Apple Pay uses a Secure enclave/secure element inside iOS, which is encrypted and inaccessible to Apple. Android uses HCE where the user’s information is stored in the cloud and not on the device itself. While other payment options such as Capital Wallet and Venmo offer users a similar payment experience, the analyst still believes that Apple Pay dominates. He states, “We believe that Apple Pay will offer the most seamless payment experience on iOS regardless of whether it is in-app, in-browser, or in-store.”
The analyst reiterates an Overweight rating on the stock with a price target of $153.
Gene Munster is ranked #4 out of 3,951 analysts on TipRanks. He has a 63% success rate recommending stocks with an average return of 17.9% per recommendation.
Out of the 36 analysts who have rated the company in the past 3 months, 86% are bullish, 3% are bearish, and 11% remain on the sidelines. The average 12-month price target for the stock is $125.71, marking a 27% upside form current levels.
FBR analyst Holden Lewis (formerly from Oppenheimer) initiated coverage of Stratasys, commenting on several positive factors about the company and its “top player” position in the additive manufacturing industry. The analyst states, “Additive manufacturing’s future is bright… we think Stratasys stands to gain.” The analyst also believes the company’s technological strengths, specifically pointing to mock-up/functional prototyping, enables it to handle any competitive threats better than its new companies and peers.

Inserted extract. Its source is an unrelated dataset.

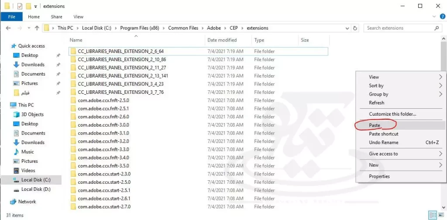Open the Recent locations dropdown arrow
The image size is (447, 220).
click(28, 28)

In the near-term, the analyst believes Stratasys will benefit from “unusually easy comps” in 2016 due to MakerBot sales and margins. Lewis notes that EPS is likely to have reached a bottom in 2015, assuming that demand and profit issues are fixed. He explains further, “In that case, we think Stratasys could have more P&L leverage than other large additive names and believe that it could realize this sooner.”
Regarding general industry trends, the analyst notes that “Additive’s strong future seems indisputable.” He continues, “The technology has real advantages over other established machine tools and is massively underutilized.” He also points to industry data which states 30% y/y growth in the additive sector. The analyst predicts similar growth trends going forward for the next 6 years, which “should be a powerful long0term tailwind in Stratasys’ sails.” According to the analyst, the company is undervalued even with macro and internal issues being reflected in shares. Compared to main competitor 3D Systems, Lewis notes that Stratasys is undervalued and has great long-term potential.
The analyst initiates coverage on the stock with an Outperform rating and $29 price target.
According to TipRanks, out of all the analysts who have rated the company in the past 3 months, 33% gave a Buy rating, 33% gave a Sell rating, and 33% remain on the sidelines. The average 12-month price target for the stock is $25.63, marking a 16% upside from where shares last closed.